||Melvin Moton, who works for material management contractor SI International, helps unload the contingency station in the Clinical Center.
How can NIH best serve during a disaster? Flanked on the east and west by two other medical
facilities, how can NIH harness the unique resources available from each? These questions were answered by the emergency-response partnership
formed in 2004 by the Clinical Center
and its neighbors, National Naval Medical Center and Suburban Hospital. The CC’s role in the partnership was tested during Hurricane Katrina, when the hospital’s capacity flexed to accommodate about 100 patients from the Gulf Coast region.
The need wasn’t realized, but the preparations were a real-life test of the hospital’s capability to accept an influx of patients. Accommodating such a surge is a major role for the CC under the partnership. Navy and Suburban can transfer or divert certain types of patients to the CC so incoming sick and injured can receive care at the facility best suited to provide it.
“The partnership hospitals have complementary
strengths,” said CC director Dr. John Gallin. “The Clinical Center has physicians who represent
almost every medical and surgical specialty
and subspecialty. Naval Medical Center staff are skilled and trained to respond to all kinds of emergencies and Suburban Hospital is a level-II trauma center.”
HHS recognized the partnership’s potential early on—it’s the only such collaboration that includes hospitals from the private, government and military sectors—and earmarked a 250-bed contingency hospital for its support. The contingency hospital consists of pre-positioned supplies and equipment ready to set up within
the CC. This “within the walls” deployment is both practical and unique, noted Dr. David Henderson, CC deputy director for clinical care and liaison for the partnership. “We have space to put the beds and staff from throughout NIH who have volunteered to provide the care.”
|Capt. Elaine Ayres inspects contingency hospital inventory.
The CC was to have received the nation’s first of 10 such pre-positioned hospitals. But Katrina intervened and supplies and equipment
being assembled in Atlanta were redirected
to areas affected by the hurricane, explained Capt. Elaine Ayres, project officer for the contingency hospital.

## Recorded data

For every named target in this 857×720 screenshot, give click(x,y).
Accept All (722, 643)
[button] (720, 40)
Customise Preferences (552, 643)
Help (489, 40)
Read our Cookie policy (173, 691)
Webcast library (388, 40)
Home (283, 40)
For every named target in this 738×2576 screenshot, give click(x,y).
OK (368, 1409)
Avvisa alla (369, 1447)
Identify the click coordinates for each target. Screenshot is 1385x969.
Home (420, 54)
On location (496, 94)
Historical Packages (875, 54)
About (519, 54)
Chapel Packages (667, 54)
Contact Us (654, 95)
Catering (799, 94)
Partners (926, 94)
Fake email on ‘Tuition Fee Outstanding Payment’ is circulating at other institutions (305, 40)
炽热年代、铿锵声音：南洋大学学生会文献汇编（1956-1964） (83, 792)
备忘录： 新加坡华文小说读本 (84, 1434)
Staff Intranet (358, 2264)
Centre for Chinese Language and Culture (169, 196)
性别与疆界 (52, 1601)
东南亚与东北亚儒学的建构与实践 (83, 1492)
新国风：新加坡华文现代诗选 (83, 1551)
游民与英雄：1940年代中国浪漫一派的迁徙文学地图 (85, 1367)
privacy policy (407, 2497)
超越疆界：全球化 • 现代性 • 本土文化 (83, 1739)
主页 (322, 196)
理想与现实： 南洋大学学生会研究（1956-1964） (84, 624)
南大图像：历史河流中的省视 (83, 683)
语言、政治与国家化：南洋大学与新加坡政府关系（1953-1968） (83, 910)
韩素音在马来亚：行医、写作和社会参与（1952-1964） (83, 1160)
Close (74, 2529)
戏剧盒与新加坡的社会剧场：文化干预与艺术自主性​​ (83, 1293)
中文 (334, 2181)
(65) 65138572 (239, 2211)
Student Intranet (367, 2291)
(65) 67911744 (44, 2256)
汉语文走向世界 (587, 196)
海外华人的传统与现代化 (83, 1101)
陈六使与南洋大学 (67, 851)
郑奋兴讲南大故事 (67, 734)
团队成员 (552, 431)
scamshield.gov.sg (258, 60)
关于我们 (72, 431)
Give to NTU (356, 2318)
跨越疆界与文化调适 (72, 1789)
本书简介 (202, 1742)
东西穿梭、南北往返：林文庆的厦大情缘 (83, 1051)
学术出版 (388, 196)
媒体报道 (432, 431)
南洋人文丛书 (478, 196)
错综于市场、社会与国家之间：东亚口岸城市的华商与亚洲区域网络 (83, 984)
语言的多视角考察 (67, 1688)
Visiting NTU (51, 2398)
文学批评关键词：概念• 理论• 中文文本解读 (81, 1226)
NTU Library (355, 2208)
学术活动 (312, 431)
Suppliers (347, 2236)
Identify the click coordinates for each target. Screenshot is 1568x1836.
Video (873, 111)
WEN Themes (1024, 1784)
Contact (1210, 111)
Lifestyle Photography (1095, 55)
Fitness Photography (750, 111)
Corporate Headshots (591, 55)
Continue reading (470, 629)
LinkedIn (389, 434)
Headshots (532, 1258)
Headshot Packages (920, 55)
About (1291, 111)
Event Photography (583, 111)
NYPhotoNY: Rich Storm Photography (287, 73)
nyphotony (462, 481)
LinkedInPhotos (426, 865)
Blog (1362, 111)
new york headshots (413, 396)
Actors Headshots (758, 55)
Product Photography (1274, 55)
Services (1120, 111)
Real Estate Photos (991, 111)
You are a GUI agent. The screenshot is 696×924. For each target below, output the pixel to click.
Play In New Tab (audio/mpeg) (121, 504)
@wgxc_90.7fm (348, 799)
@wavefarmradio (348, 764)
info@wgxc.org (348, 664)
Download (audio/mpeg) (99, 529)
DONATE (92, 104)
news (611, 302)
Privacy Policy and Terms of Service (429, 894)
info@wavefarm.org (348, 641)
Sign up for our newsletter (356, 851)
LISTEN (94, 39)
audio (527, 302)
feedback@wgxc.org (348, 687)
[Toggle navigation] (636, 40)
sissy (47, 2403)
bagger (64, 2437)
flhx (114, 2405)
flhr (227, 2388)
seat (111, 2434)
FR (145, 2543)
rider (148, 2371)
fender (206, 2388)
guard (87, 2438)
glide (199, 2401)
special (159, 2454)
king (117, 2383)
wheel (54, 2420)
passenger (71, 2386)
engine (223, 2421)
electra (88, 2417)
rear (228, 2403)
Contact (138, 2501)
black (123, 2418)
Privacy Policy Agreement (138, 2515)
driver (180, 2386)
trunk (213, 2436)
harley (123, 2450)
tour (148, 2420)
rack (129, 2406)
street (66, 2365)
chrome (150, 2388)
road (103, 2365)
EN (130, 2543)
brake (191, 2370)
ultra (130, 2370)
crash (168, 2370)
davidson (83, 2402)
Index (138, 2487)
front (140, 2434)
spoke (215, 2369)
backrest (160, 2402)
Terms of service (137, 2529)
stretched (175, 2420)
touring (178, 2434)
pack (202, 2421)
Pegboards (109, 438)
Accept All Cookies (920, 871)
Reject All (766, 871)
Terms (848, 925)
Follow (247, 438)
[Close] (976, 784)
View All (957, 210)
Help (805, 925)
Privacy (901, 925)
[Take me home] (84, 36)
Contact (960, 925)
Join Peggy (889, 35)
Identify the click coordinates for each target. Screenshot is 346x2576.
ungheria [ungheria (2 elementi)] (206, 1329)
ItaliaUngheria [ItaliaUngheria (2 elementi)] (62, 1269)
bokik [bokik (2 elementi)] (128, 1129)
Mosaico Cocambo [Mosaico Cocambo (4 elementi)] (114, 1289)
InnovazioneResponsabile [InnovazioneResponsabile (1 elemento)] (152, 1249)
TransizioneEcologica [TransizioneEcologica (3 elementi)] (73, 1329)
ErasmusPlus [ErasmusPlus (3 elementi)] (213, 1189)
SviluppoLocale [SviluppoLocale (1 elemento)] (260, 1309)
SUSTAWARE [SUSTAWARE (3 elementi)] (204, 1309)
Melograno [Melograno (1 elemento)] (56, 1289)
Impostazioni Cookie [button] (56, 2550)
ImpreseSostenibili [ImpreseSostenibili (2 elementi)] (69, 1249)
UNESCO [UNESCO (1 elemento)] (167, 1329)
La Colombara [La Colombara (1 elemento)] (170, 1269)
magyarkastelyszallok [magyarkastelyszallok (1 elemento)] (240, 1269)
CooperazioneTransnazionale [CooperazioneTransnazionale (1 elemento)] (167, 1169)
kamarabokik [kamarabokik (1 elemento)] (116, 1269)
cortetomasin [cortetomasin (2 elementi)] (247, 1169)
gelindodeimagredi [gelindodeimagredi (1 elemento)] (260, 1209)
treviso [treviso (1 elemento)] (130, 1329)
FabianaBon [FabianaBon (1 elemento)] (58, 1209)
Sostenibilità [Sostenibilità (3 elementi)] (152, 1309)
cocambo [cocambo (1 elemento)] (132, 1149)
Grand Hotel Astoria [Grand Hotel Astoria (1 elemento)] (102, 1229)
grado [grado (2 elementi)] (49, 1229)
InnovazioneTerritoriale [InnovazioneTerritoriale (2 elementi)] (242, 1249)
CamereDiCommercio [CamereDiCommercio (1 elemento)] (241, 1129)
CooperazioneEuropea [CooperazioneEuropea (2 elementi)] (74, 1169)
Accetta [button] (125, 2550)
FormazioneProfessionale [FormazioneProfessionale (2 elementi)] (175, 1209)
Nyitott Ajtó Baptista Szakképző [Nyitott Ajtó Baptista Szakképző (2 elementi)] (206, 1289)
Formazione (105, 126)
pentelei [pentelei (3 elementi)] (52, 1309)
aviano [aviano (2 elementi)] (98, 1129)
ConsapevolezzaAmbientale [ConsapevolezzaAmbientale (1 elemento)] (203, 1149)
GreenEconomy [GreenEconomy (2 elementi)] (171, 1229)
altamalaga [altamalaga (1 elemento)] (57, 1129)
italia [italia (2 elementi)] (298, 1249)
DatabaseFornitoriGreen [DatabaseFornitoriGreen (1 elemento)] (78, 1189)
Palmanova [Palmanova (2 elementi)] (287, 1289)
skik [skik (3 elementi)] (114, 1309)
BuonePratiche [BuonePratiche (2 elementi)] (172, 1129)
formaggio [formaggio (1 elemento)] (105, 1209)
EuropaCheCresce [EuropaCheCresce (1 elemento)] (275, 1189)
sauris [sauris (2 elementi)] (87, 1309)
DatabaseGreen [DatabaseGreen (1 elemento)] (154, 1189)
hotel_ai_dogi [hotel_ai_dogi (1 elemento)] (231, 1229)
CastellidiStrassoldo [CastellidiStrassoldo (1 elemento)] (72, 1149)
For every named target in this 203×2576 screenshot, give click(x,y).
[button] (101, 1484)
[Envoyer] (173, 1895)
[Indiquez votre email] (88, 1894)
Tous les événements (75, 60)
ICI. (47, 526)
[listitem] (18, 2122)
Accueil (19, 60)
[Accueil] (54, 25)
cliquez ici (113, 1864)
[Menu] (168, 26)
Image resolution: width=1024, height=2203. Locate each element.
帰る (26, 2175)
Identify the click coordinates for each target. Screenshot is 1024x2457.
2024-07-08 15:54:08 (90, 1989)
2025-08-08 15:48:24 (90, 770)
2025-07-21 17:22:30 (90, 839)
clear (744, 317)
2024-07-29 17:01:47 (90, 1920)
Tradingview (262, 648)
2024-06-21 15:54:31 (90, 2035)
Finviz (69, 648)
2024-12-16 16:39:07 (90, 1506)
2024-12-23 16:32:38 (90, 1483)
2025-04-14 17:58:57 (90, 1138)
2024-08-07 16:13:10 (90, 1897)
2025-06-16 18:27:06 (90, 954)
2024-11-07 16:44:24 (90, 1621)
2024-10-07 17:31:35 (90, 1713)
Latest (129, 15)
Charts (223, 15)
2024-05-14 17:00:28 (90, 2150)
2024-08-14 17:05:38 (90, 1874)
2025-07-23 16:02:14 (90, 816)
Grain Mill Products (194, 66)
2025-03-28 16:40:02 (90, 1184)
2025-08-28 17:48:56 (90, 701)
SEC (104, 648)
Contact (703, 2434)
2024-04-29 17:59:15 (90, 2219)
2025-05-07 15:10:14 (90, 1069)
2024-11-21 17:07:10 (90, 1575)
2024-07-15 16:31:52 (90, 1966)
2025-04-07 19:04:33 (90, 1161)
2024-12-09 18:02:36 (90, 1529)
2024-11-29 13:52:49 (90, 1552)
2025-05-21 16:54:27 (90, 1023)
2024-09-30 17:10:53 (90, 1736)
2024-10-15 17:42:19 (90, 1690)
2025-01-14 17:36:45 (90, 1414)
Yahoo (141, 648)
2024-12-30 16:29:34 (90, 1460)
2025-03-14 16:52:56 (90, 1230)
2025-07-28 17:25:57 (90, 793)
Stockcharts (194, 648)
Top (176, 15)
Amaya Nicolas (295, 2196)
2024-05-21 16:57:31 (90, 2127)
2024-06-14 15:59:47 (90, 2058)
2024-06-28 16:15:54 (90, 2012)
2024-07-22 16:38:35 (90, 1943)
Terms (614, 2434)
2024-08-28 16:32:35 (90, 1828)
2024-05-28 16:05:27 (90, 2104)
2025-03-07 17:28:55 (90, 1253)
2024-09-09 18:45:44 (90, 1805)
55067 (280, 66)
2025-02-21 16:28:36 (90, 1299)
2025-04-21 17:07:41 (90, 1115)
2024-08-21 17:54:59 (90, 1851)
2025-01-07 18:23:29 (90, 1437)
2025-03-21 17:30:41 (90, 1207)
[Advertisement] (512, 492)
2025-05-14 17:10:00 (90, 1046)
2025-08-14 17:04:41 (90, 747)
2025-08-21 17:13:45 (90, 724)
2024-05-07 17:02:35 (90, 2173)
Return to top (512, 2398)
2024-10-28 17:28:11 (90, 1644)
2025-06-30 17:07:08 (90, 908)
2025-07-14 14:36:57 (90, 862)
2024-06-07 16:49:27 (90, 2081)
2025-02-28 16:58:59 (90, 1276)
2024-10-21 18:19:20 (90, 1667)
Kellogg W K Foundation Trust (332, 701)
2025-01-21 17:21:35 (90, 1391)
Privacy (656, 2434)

## Set of tasks
[a] Answer these from the Clinical Center partnership article:
(i) In what year was the emergency-response partnership formed?
(ii) What level of trauma center is Suburban Hospital?
(iii) How many beds does the contingency hospital earmarked by HHS have?
[b] Please carry on the Clinical Center partnership article from its last sentence.
The data aren't needed for this work.

## Expected results
[a]
(i) 2004
(ii) Level II
(iii) 250

[b]
It took months, but the CC’s contingency hospital—
200 containers covering 3,000 square feet—has now been reassembled, delivered and stored. “The inventory,
tailored to supplement
what we already have at the CC, allows us to be self-sufficient for at least 72 hours,” said Ayres. If the hospital is activated in response to an emergency, staff here will simply unpack the containers and set up the beds, equipment and supplies in predetermined
areas throughout Bldg. 10.
The boxes are color-coded,
and precisely arranged to simplify logistics. They include everything from beds for patients and cots for staff to IV poles and blood-pressure cuffs.
There are no pharmaceuticals
and few supplies
that can’t be stored indefinitely, she said. Ayres, CC assistant director
for ethics and technology
development, was the Public Health Service team leader for another contingency hospital sent to Mississippi
in the aftermath of Katrina and staffed by NIH volunteers. The experience, she added, provided
insight into how such resources can best be set up and used.
The partnership staged its third preparedness drill last month. Previous exercises provided opportunities to practice and refine response processes under fairly realistic circumstances. “Our goal is to be flexible and creative in our response to emergencies,” Henderson said.